Treibt Ihnen das Reden vor Leuten Schweiss auf die Stirn? Psychologe Jörg-Ulrich Wille gibt alltagstaugliche Tipps für mehr Selbstvertrauen.

  • Ängste aussprechen: Jeder Mensch kennt Angst. Wer sich zu ihr bekennt, kann pragmatisch damit umgehen - wer sie verdrängt, verstärkt den inneren Druck. Wer mit dem Partner oder Freunden darüber spricht, reagiert sich ab und macht sich bewusst, welche «Killerphantasien» von früher allenfalls auf die Gegenwart projiziert werden.

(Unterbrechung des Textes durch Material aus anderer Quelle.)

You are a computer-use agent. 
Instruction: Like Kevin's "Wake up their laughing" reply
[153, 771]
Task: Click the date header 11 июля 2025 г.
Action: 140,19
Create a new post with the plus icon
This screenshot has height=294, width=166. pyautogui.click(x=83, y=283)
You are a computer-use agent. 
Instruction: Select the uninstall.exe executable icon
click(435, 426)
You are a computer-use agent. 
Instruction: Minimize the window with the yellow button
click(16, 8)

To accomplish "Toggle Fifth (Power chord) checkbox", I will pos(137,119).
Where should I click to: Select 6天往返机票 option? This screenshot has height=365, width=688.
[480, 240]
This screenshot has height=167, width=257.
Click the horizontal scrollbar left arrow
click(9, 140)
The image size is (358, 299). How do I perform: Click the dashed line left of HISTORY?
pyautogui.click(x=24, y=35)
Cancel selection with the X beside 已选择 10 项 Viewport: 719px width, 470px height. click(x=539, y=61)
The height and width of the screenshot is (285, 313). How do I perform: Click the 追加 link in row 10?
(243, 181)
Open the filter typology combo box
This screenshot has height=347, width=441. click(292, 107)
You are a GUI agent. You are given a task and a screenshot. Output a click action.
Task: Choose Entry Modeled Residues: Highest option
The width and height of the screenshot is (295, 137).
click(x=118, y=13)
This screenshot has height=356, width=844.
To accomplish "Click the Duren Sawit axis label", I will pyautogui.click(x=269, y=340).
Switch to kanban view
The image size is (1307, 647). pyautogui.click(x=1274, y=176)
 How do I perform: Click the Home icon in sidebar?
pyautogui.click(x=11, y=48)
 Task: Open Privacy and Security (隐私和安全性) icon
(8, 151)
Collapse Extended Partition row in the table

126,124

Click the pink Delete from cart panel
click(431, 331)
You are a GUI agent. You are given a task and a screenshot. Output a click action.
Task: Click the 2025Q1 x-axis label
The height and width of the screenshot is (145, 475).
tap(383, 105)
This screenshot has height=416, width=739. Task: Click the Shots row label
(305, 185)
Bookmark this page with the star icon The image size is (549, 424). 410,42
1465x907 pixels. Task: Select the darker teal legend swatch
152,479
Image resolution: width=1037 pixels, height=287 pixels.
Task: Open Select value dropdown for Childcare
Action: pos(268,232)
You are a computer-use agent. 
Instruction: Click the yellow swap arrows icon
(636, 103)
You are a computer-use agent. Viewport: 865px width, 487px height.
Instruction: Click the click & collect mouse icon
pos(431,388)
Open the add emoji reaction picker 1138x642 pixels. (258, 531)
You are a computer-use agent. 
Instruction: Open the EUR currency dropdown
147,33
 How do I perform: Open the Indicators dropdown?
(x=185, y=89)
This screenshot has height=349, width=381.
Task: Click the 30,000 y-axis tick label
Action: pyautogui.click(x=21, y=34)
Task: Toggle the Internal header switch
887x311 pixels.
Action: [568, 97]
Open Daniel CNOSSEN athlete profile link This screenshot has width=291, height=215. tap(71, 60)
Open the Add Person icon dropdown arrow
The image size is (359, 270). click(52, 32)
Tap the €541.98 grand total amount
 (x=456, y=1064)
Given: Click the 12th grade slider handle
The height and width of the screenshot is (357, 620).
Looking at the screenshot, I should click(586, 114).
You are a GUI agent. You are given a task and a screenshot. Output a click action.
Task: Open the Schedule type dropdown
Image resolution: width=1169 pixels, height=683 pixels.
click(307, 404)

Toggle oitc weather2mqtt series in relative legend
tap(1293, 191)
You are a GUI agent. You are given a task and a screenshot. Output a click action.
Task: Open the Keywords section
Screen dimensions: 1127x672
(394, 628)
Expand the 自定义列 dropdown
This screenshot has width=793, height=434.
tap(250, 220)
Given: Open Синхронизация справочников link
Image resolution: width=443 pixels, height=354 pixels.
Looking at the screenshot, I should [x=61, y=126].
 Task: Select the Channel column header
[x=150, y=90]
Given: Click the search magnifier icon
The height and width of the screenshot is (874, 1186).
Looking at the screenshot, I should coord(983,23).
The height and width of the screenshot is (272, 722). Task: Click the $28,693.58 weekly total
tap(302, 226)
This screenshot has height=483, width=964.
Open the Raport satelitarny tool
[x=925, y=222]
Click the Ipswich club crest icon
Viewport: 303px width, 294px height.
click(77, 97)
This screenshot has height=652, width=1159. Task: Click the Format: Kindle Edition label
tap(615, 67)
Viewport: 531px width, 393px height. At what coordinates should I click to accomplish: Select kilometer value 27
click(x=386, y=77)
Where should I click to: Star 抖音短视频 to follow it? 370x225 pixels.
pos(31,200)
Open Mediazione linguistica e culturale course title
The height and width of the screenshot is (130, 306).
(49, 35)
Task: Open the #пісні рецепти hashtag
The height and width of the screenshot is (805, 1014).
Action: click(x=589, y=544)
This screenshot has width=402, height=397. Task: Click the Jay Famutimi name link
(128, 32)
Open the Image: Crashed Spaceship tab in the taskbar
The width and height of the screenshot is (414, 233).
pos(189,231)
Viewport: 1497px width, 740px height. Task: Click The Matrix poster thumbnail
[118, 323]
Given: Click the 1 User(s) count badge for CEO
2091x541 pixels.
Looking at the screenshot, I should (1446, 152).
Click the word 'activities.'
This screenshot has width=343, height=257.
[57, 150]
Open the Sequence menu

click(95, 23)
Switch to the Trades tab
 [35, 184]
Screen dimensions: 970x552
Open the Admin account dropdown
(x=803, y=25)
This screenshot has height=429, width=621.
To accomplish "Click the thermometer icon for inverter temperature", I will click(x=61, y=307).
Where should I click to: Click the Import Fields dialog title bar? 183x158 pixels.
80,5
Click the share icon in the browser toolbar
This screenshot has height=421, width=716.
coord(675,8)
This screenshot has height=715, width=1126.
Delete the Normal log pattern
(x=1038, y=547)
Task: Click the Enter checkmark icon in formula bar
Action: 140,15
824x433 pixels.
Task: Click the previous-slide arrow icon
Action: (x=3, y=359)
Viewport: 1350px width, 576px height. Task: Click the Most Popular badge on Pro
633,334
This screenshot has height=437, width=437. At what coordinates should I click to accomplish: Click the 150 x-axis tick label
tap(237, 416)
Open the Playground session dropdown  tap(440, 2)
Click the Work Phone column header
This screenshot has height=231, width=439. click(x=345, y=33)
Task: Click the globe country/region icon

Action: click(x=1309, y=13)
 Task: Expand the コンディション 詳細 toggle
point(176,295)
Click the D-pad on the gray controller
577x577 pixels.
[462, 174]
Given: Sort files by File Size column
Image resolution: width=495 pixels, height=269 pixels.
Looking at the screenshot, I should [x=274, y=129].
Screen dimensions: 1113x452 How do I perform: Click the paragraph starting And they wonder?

  • Positive Erfahrungen aufbauen: «Potztausend, was hab ich schon geschafft!» Unter diesem Motto mobilisiert man Kräfte und überwindet Ängste. In Rollenspielen lässt sich ohne Gefahr ausprobieren, was passiert, wenn man geradeheraus sagt, was man denkt. Die Risikobereitschaft wächst mit jeder Übung.
  • Frieden mit sich schliessen: Zur Selbstakzeptanz gehört es, anzuerkennen, dass man Grenzen hat und vor manchen Menschen reden kann, vor anderen nicht. Dazu gehört auch, sich einzugestehen, dass man nicht jede unangenehme Situation meistern muss. Man darf ausweichen und ist dennoch okay.
  • Mutig sein: Im Alltag kann man üben, Redeängste im Kleinen zu überwinden. Zum Beispiel im Lift eine fremde Person nach der richtigen Etage fragen, im Freundeskreis die Initiative für die Abendgestaltung übernehmen, im Restaurant höflich die leere Brotschale reklamieren - auch wenn es Überwindung kostet.